Lev Tchernoï, l'un des «trois frères de Tachkent», s'est forgé une réputation de financier influent aux relations douteuses (Le Temps du 13 octobre). Dans la guerre sans merci que se livrent depuis 1992 les concurrents sur le marché florissant et désormais privatisé de l'aluminium, il a été l'objet de vives critiques. Ce natif de la capitale ouzbèke a fait ses premières armes dans le textile avant d'opérer sa véritable ascension dans l'industrie du métal. Partenaire en affaires et représentant en Russie de la compagnie anglaise Trans World Group et de sa filiale genevoise Trans World Metals, son nom a été associé à des pratiques criminelles, des fraudes et autres trafics d'influences. Il a été mis en cause pour avoir soutenu financièrement la campagne d'Oleg Soskovets qui fait partie - aux côtés de l'intendant du Kremlin Pavel Borodine- de la liste des responsables dont les avoirs sont recherchés par la justice genevoise. Lev Tchernoï aurait enfin, selon les medias moscovites, alimenté les visées expansionistes de Boris Berezovski sur la presse russe.

Lev Tchernoï n'est pas le seul «baron de l'aluminium» à se trouver dans le pétrin. Le maître de l'usine de Krasnoyarsk en Sibérie, Anatoly Bykov, est recherché pour blanchiment d'argent en Russie et se trouve actuellement en fuite à l'étranger. Le nom de Bykov a d'ailleurs été retiré récemment de la liste initiale du dirigeant ultranationaliste Vladimir Jirinovsky à la suite d'une décision de la Commission électorale centrale. Lev Tchernoï, qui dispose également d'un passepot israélien, n'est apparemment pas inquiété en Russie. La Suisse n'a reçu aucune demande d'entraide le concernant.

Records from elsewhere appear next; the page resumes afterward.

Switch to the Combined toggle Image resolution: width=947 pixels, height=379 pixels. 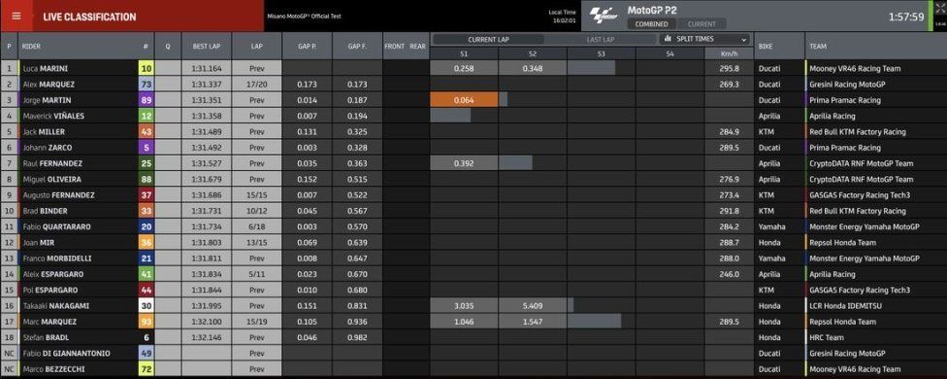coord(651,24)
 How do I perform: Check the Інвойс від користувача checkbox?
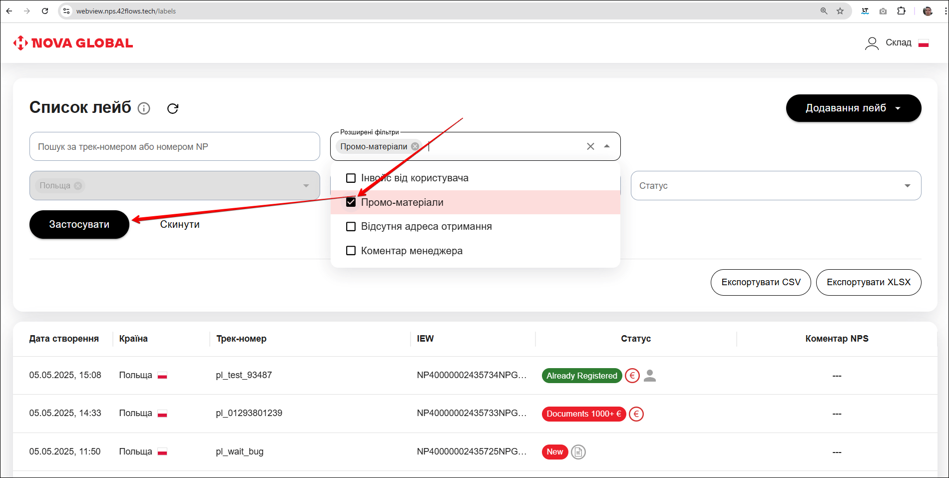tap(351, 178)
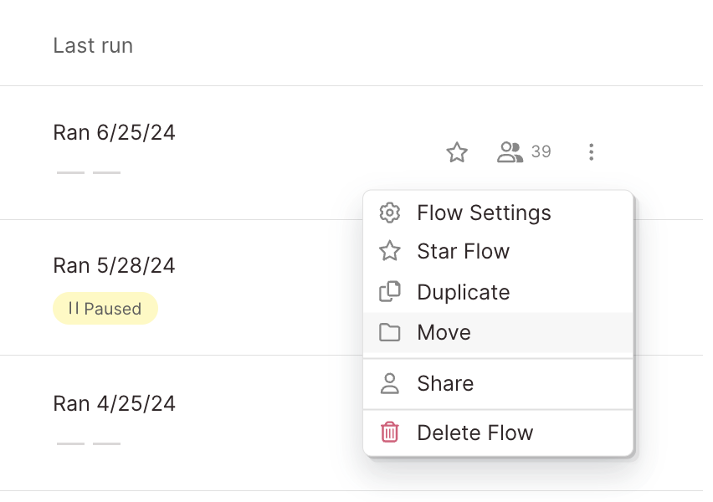
Task: Toggle the star on the 6/25/24 flow row
Action: click(x=456, y=152)
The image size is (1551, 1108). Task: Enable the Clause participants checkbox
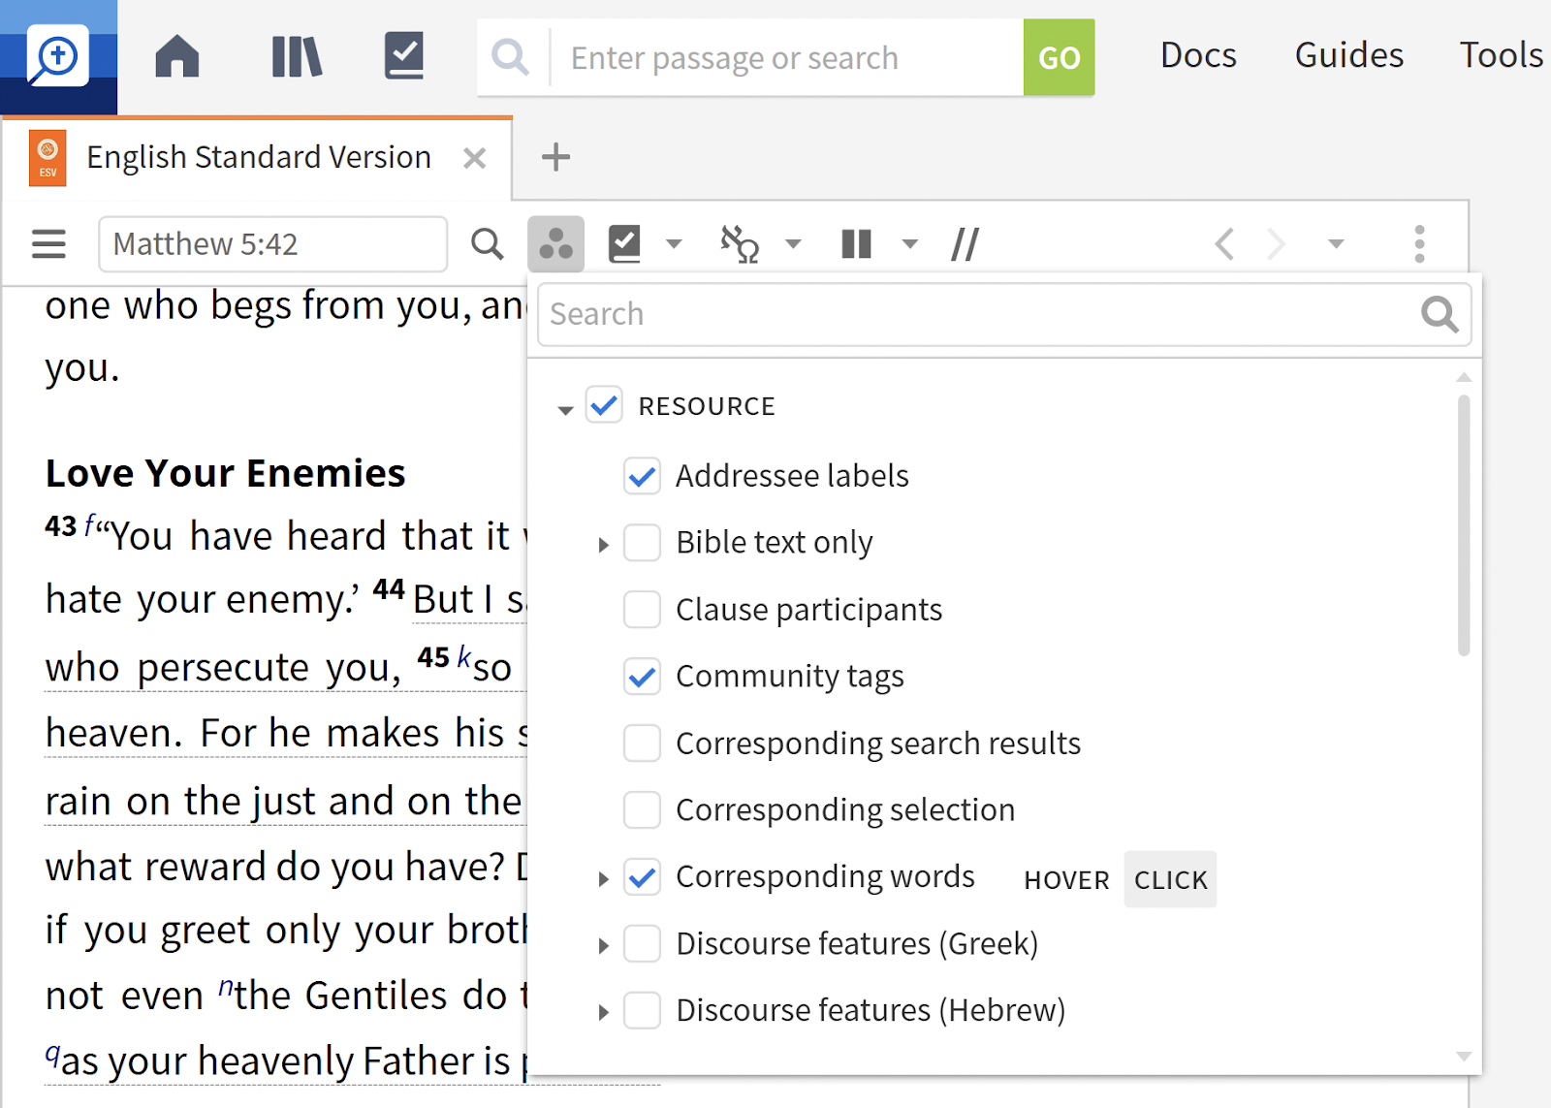click(x=642, y=610)
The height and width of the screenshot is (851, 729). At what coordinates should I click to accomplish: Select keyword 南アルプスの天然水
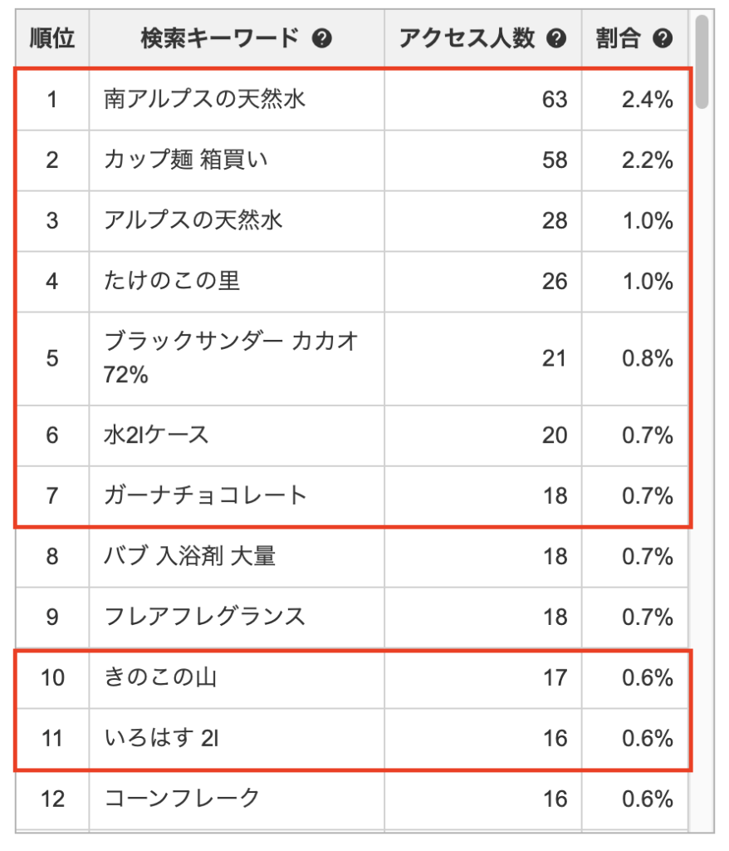[x=205, y=100]
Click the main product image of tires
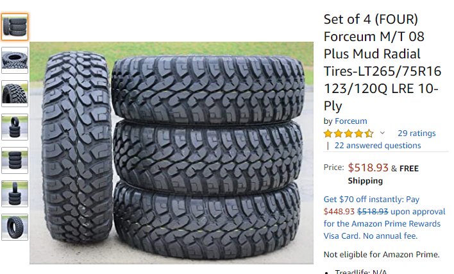 pos(171,153)
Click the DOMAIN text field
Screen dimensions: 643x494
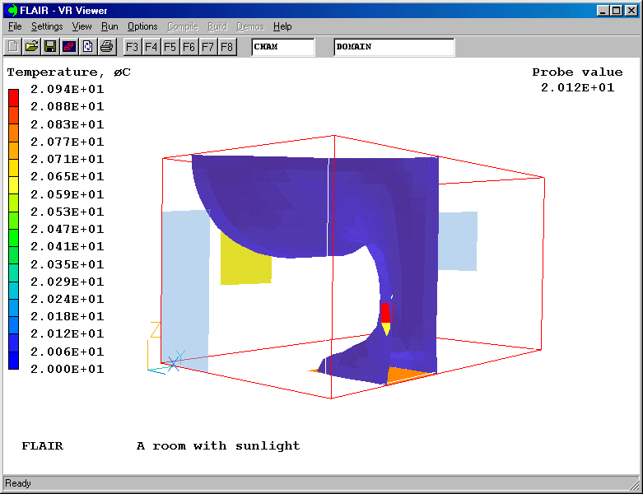[394, 47]
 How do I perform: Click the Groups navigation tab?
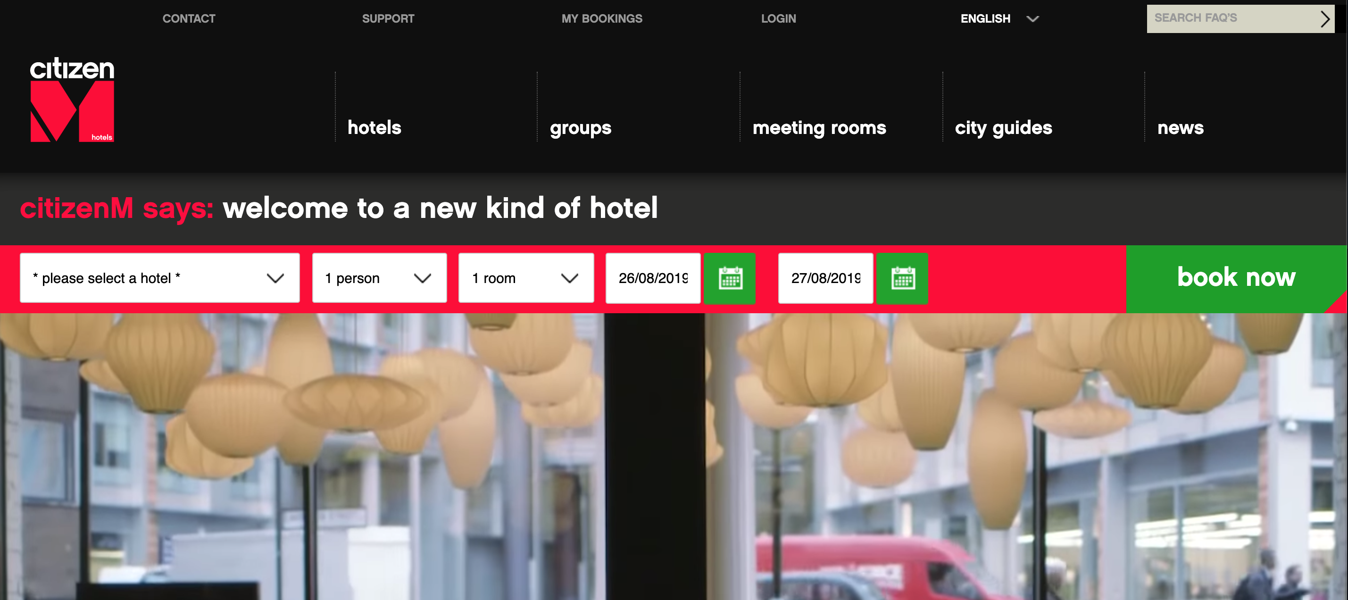pyautogui.click(x=580, y=129)
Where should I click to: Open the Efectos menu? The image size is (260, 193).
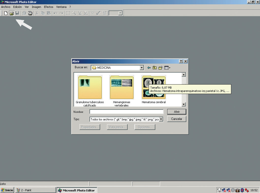pos(49,7)
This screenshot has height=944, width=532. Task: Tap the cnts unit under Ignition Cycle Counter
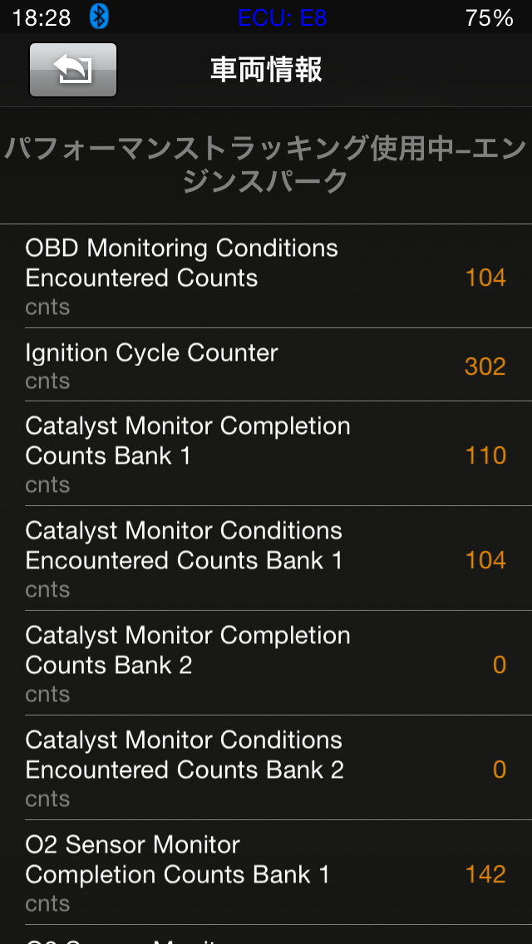pos(47,381)
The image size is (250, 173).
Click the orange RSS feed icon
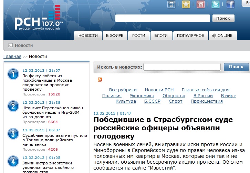pyautogui.click(x=100, y=80)
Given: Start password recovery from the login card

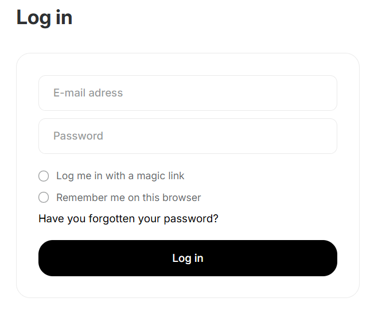Looking at the screenshot, I should click(128, 219).
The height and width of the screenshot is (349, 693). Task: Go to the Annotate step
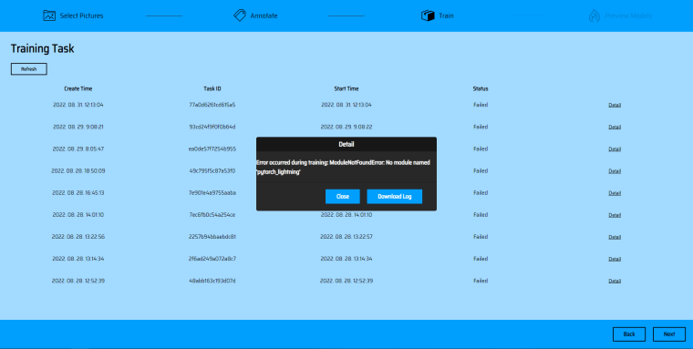point(264,15)
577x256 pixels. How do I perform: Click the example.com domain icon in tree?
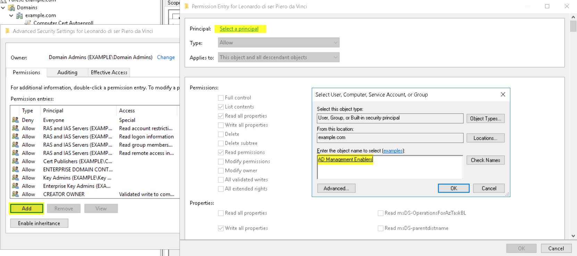19,16

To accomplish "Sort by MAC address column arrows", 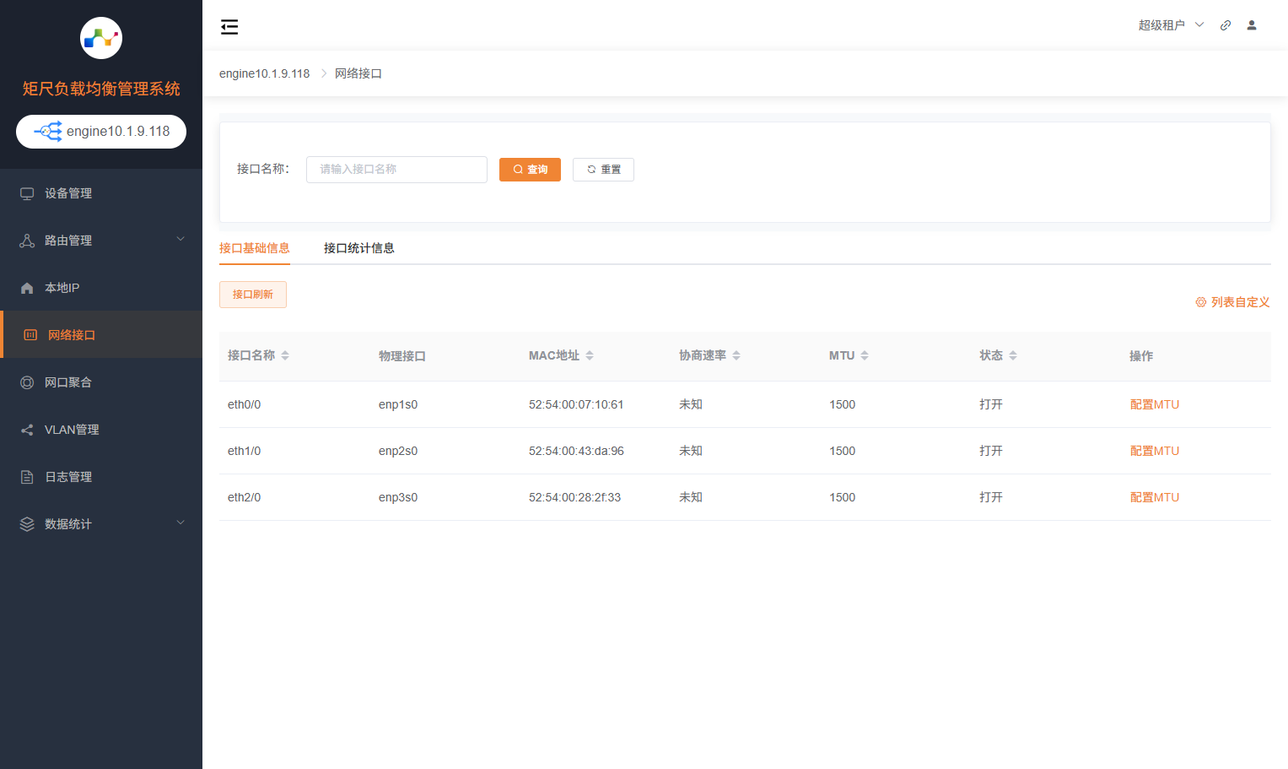I will [590, 355].
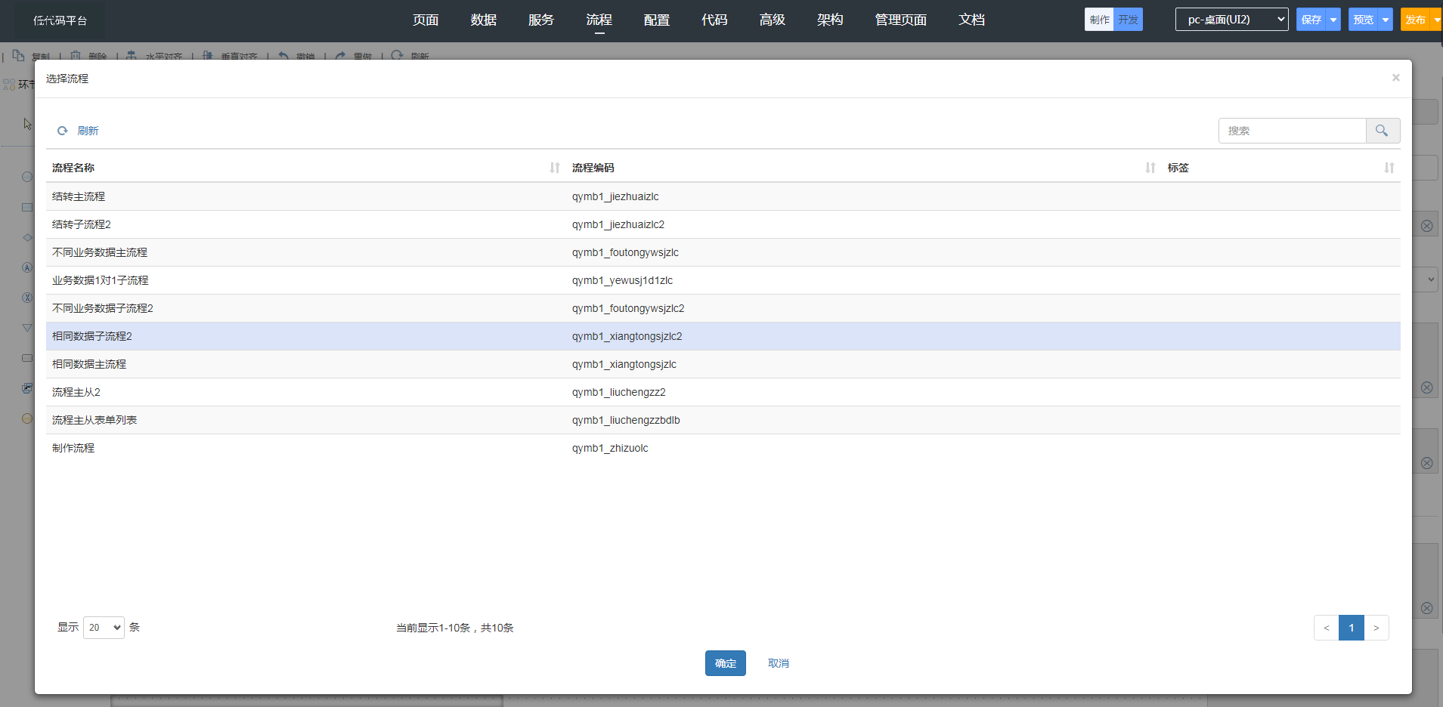Screen dimensions: 1443x707
Task: Expand the 预览 button dropdown arrow
Action: tap(1385, 20)
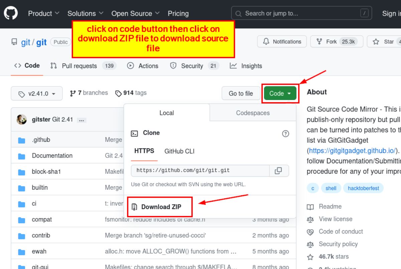The image size is (401, 269).
Task: Click Download ZIP
Action: [161, 207]
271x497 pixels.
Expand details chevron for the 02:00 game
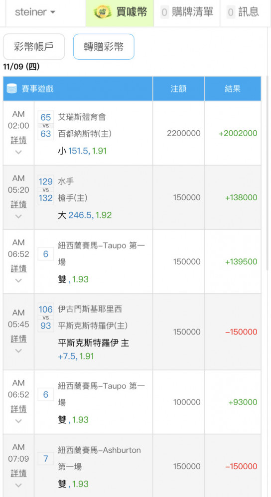pyautogui.click(x=18, y=152)
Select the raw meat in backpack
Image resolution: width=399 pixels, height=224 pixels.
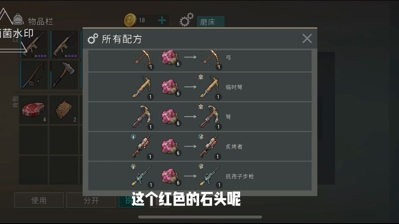[x=33, y=110]
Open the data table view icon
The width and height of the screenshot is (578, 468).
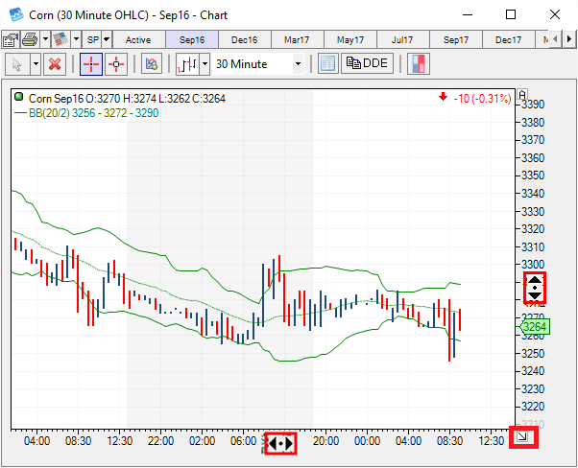[x=327, y=64]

Lev Tchernoï n'est pas un inconnu pour les enquêteurs genevois, plongés aujourd'hui dans plusieurs dossiers liés à la Russie et aux ex-républiques soviétiques et confrontés à un réseau de personnes ou de sociétés qui émergent régulièrement au gré des investigations menées sur l'argent de la corruption. Mais c'est la première fois que le magnat de l'aluminium fait nommément l'objet d'une procédure spécifique.

Avant lui, son frère aîné, Mikhail Tchernoï, soupçonné d'appartenir à une organisation criminelle, a passé quelques jours à Champ-Dollon, en novembre 1996, avant d'être relâché. Le juge Kasper-Ansermet, également saisi de ce cette autre instruction, précise que l'enquête est toujours en cours.